Double-Dipping IME Doctors
Another potential conflict of interest arises when doctors own or have financial connections in the healthcare facilities they are referring you to for diagnostic exams or treatment.
Because of their financial interests, some doctors may order unnecessary or questionable tests or medical treatments hoping the insurance company will pay for them. Like the doctor who orders custom braces or orthotic shoe inserts that can only be made by a company owned by the doctor.
Should the insurance company consider those tests or devices medically unnecessary, you may be personally responsible for the costs of the tests or other extended treatment.
Be Careful of the Nurse Case Manager
Nurse case managers are registered nurses whose job is to facilitate communication between the doctor and the insurance company. You may have a nurse case manager assigned to help you with your claim.

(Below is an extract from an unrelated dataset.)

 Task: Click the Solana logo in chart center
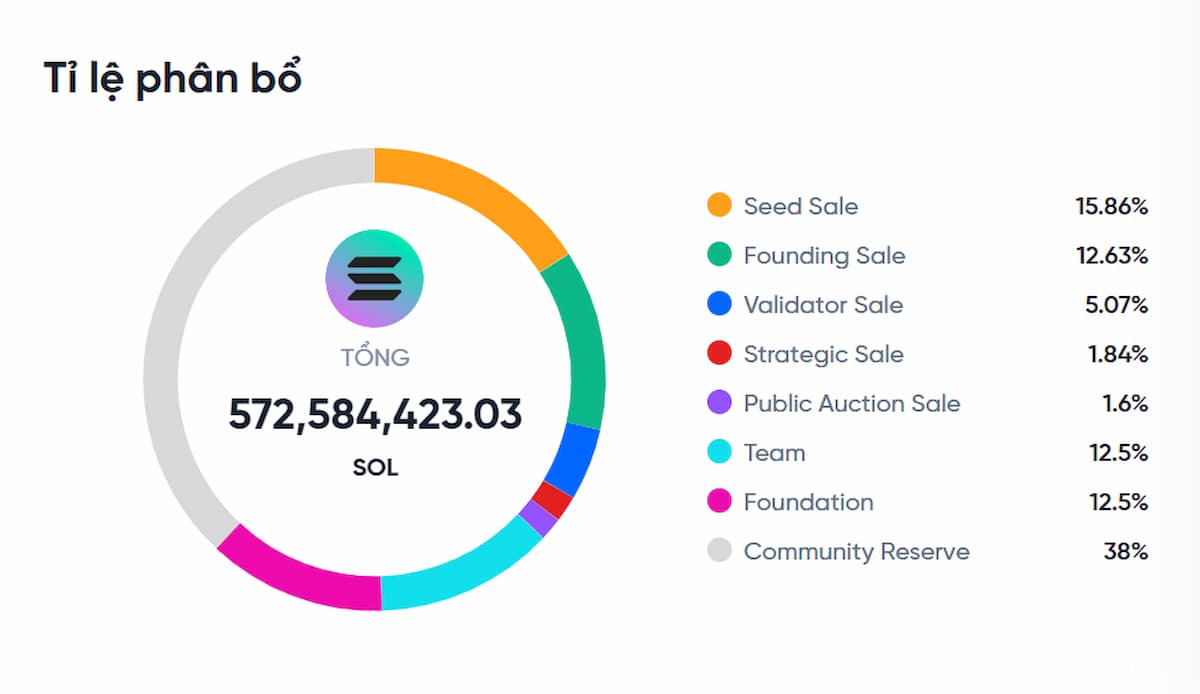[375, 278]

The nurse may present herself as your advocate who is acting in your best interests. Although most nurses are honest and hard-working, don’t forget that the nurse is employed by the insurance company.
You Have A Right to Medical Privacy
The insurance company nurse may demand to be in the room when your doctor is examining or treating you and won’t hesitate to challenge your doctor’s opinion.
If a nurse threatens to stop your workers’ comp benefits if you won’t let her come to your doctor appointments, immediately contact a personal injury attorney for advice.
In most states, you can refuse to have the nurse in the examination room with you while you are seeing the doctor. Also, you don’t have to speak with the nurse.
With the nurse case manager in the room, anything you say or do during the examination can be used against you. The nurse will report anything you say or do to the insurance company with no regard for your personal privacy.
For example, she may disagree with your doctor about your pain or mobility level and when you should be released to go back to work. In that case, she could recommend that you be sent for an independent medical exam with a different workers’ comp insurance company doctor.
Remember, it’s you against the insurance company, and the nurse case manager is just another of their employees.
How to Protect Your Workers’ Comp Claim
If you are completely satisfied with the level of care and treatment from the workers’ compensation doctor, and the amount and duration of your wage replacement benefits, there’s nothing more you need to do.
But if you feel you are being played by the workers’ comp insurance company, or you aren’t sure you’re getting the benefits you deserve, don’t wait to protect your claim. Talk to a workers’ compensation attorney. Most attorneys offer a free consultation and most states limit legal fees for workers’ comp cases.
You have the right to seek a second medical opinion if you feel the workers’ comp doctor isn’t addressing your medical issues. Most insurance companies permit an injured worker to have a second evaluation from another doctor on their approved list.
While second opinions may seem helpful, the other doctor is getting paid by the insurance company, just like the first one.
After a specified time from your claim filing, you’ll be permitted to have an evaluation and treatment from a physician you choose, whether on the insurance company’s approved list or not.
Getting a second (and sometimes third) medical opinion can help support your claim.